→ **Data provided**
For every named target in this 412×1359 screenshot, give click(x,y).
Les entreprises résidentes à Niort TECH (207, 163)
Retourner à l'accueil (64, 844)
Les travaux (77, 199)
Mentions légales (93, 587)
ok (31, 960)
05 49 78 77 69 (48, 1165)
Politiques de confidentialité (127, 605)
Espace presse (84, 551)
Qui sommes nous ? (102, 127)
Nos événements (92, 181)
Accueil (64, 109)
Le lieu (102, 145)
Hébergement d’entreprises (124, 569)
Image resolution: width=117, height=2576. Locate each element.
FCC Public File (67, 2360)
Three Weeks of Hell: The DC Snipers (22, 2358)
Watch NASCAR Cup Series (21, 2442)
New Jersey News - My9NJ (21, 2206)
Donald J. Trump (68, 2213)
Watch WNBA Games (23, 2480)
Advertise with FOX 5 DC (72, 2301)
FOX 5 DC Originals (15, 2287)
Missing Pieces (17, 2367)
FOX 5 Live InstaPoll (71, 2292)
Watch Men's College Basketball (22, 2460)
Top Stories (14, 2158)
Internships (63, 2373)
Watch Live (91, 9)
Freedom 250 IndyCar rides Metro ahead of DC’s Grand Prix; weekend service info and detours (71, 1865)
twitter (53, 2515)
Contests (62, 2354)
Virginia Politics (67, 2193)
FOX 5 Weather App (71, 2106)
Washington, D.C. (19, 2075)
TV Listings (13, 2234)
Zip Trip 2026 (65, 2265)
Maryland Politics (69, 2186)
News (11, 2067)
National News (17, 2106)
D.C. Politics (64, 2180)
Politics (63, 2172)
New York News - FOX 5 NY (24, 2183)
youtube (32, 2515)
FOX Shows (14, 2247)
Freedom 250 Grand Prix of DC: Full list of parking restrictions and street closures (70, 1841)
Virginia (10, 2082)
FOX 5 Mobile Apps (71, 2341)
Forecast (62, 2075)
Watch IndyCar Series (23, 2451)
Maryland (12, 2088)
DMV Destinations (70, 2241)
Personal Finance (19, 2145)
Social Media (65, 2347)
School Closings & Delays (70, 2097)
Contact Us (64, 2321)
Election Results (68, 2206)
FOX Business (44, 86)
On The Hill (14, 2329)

→ **What is expected**
Everything in the listing above should be printed again exactly.

→ **Task result**
For every named target in this 412×1359 screenshot, give click(x,y).
Les entreprises résidentes à Niort TECH (207, 163)
Retourner à l'accueil (64, 844)
Les travaux (77, 199)
Mentions légales (93, 587)
ok (31, 960)
05 49 78 77 69 (48, 1165)
Politiques de confidentialité (127, 605)
Espace presse (84, 551)
Qui sommes nous ? (102, 127)
Nos événements (92, 181)
Accueil (64, 109)
Le lieu (102, 145)
Hébergement d’entreprises (124, 569)
Image resolution: width=117, height=2576. Locate each element.
FCC Public File (67, 2360)
Three Weeks of Hell: The DC Snipers (22, 2358)
Watch NASCAR Cup Series (21, 2442)
New Jersey News - My9NJ (21, 2206)
Donald J. Trump (68, 2213)
Watch WNBA Games (23, 2480)
Advertise with FOX 5 DC (72, 2301)
FOX 5 DC Originals (15, 2287)
Missing Pieces (17, 2367)
FOX 5 Live InstaPoll (71, 2292)
Watch Men's College Basketball (22, 2460)
Top Stories (14, 2158)
Internships (63, 2373)
Watch Live (91, 9)
Freedom 250 IndyCar rides Metro ahead of DC’s Grand Prix; weekend service info and detours (71, 1865)
twitter (53, 2515)
Contests (62, 2354)
Virginia Politics (67, 2193)
FOX 5 Weather App (71, 2106)
Washington, D.C. (19, 2075)
TV Listings (13, 2234)
Zip Trip 2026 (65, 2265)
Maryland Politics (69, 2186)
News (11, 2067)
National News (17, 2106)
D.C. Politics (64, 2180)
Politics (63, 2172)
New York News - FOX 5 NY (24, 2183)
youtube (32, 2515)
FOX Shows (14, 2247)
Freedom 250 Grand Prix of DC: Full list of parking restrictions and street closures (70, 1841)
Virginia (10, 2082)
FOX 5 Mobile Apps (71, 2341)
Forecast (62, 2075)
Watch IndyCar Series (23, 2451)
Maryland (12, 2088)
DMV Destinations (70, 2241)
Personal Finance (19, 2145)
Social Media (65, 2347)
School Closings & Delays (70, 2097)
Contact Us (64, 2321)
Election Results (68, 2206)
FOX Business (44, 86)
On The Hill (14, 2329)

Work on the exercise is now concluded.